EXTRACT →

What it means to create an accessible report

According to the Centers for Disease Control and Prevention, 28.7% of Americans live with some type of disability — including 5.5% living with blindness or low or limited vision. To use the internet, these individuals may need assistive technology, like a screen reader, or rely on a keyboard to navigate a website. While these assistive technologies are a considerable help for low or limited vision-users, they’re not always perfect.
Web design elements can often, inadvertently, make it even more difficult for these users to properly understand a webpage or other web-hosted content. Features that can get in the way of assistive technology’s functionality include:
- Colors too close in contrast for screen readers to differentiate.
- No ability to use a tab function on a keyboard to navigate through a website.
- Hidden content in features such as a dropdown menu.
Accessible design attempts to address these barriers, allowing users of all abilities to interact with and understand digital content. It’s also a requirement of organizations according to the Americans With Disabilities Act (ADA). Signed into law in 1990, the ADA prohibits discrimination against people with disabilities in everyday activities. The law has since been expanded and updated with design-specific guidelines, including the most recent 2010 ADA Standards for Accessible Design.
For these reasons and more, accessibility is essential in product design and development, but it doesn’t happen by default. When tackling an annual, sustainability, ESG or DEI report, we’re working with complex material. Our goal is to create a clear, compelling and digestible format for this content, including for blind, low- and limited-vision users. Here’s a look at what goes into developing an ADA-compliant report.

EXERCISE REQUIREMENTS →
According to the accessible report text, what percentage of Americans live with blindness or low or limited vision? The rows below have no connection to the accessible report text.

MATERIAL SHOWN →
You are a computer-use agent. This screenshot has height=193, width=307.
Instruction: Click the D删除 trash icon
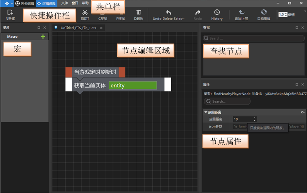(x=138, y=12)
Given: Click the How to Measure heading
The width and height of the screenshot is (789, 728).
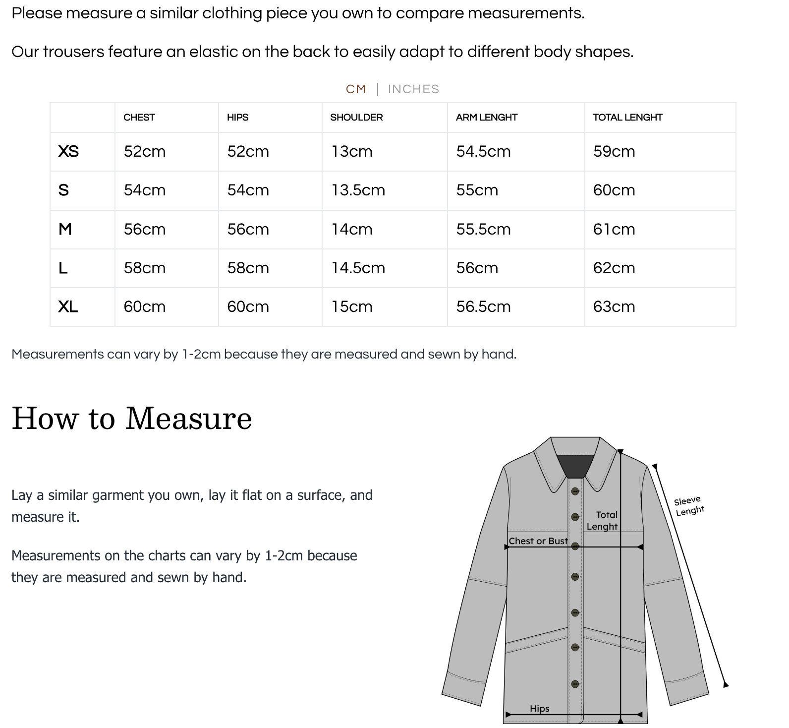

EXERCISE ANSWER →
5.5%